_TASK DETAILS:_ Line by line, copy the listing below exactly.

# # # # # # #

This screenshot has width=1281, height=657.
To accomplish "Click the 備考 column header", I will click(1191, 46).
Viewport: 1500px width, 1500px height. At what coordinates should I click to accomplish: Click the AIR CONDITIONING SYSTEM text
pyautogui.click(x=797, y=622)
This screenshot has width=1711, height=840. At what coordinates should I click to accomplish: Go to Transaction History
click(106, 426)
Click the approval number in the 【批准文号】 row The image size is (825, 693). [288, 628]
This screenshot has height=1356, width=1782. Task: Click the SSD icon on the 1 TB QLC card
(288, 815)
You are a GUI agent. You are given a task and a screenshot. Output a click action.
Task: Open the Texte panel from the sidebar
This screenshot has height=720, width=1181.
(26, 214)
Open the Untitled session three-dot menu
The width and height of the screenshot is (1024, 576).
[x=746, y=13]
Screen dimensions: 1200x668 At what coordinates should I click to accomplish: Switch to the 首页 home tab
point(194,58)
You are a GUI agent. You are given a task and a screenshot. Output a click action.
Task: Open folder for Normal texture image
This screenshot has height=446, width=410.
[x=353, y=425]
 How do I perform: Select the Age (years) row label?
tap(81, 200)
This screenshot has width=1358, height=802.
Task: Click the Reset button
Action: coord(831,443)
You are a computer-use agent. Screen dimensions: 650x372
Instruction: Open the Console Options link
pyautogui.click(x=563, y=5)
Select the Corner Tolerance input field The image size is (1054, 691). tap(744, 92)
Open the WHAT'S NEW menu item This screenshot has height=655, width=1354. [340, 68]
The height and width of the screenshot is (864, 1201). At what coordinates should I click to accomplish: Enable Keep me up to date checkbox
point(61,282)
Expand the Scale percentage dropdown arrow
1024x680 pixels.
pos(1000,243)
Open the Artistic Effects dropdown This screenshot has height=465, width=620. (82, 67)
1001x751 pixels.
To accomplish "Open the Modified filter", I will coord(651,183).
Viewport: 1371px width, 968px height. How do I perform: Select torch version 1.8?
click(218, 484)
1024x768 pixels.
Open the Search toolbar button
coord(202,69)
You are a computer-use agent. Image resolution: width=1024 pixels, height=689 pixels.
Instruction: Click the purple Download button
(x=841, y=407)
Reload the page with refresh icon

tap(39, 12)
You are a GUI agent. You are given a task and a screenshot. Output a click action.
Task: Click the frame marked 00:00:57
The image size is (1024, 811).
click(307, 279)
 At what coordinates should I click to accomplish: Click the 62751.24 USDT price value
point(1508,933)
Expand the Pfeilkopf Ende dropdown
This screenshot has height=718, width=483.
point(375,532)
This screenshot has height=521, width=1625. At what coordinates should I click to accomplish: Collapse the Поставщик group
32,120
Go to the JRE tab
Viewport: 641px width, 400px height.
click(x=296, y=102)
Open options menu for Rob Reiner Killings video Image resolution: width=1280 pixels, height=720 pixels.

# # # # # # #

_TASK SOLUTION:_
This screenshot has width=1281, height=657.
To accomplish "Click the 備考 column header", I will click(1191, 46).
Viewport: 1500px width, 1500px height. At what coordinates should I click to accomplish: Click the AIR CONDITIONING SYSTEM text
pyautogui.click(x=797, y=622)
This screenshot has width=1711, height=840. At what coordinates should I click to accomplish: Go to Transaction History
click(106, 426)
Click the approval number in the 【批准文号】 row The image size is (825, 693). [288, 628]
This screenshot has height=1356, width=1782. Task: Click the SSD icon on the 1 TB QLC card
(288, 815)
You are a GUI agent. You are given a task and a screenshot. Output a click action.
Task: Open the Texte panel from the sidebar
This screenshot has height=720, width=1181.
(26, 214)
Open the Untitled session three-dot menu
The width and height of the screenshot is (1024, 576).
[x=746, y=13]
Screen dimensions: 1200x668 At what coordinates should I click to accomplish: Switch to the 首页 home tab
point(194,58)
You are a GUI agent. You are given a task and a screenshot. Output a click action.
Task: Open folder for Normal texture image
This screenshot has height=446, width=410.
[x=353, y=425]
 How do I perform: Select the Age (years) row label?
tap(81, 200)
This screenshot has width=1358, height=802.
Task: Click the Reset button
Action: coord(831,443)
You are a computer-use agent. Screen dimensions: 650x372
Instruction: Open the Console Options link
pyautogui.click(x=563, y=5)
Select the Corner Tolerance input field The image size is (1054, 691). tap(744, 92)
Open the WHAT'S NEW menu item This screenshot has height=655, width=1354. [340, 68]
The height and width of the screenshot is (864, 1201). At what coordinates should I click to accomplish: Enable Keep me up to date checkbox
point(61,282)
Expand the Scale percentage dropdown arrow
1024x680 pixels.
pos(1000,243)
Open the Artistic Effects dropdown This screenshot has height=465, width=620. (82, 67)
1001x751 pixels.
To accomplish "Open the Modified filter", I will coord(651,183).
Viewport: 1371px width, 968px height. How do I perform: Select torch version 1.8?
click(218, 484)
1024x768 pixels.
Open the Search toolbar button
coord(202,69)
You are a computer-use agent. Image resolution: width=1024 pixels, height=689 pixels.
Instruction: Click the purple Download button
(x=841, y=407)
Reload the page with refresh icon

tap(39, 12)
You are a GUI agent. You are given a task and a screenshot. Output a click action.
Task: Click the frame marked 00:00:57
The image size is (1024, 811).
click(307, 279)
 At what coordinates should I click to accomplish: Click the 62751.24 USDT price value
point(1508,933)
Expand the Pfeilkopf Ende dropdown
This screenshot has height=718, width=483.
point(375,532)
This screenshot has height=521, width=1625. At what coordinates should I click to accomplish: Collapse the Поставщик group
32,120
Go to the JRE tab
Viewport: 641px width, 400px height.
click(x=296, y=102)
Open options menu for Rob Reiner Killings video Image resolution: width=1280 pixels, height=720 pixels.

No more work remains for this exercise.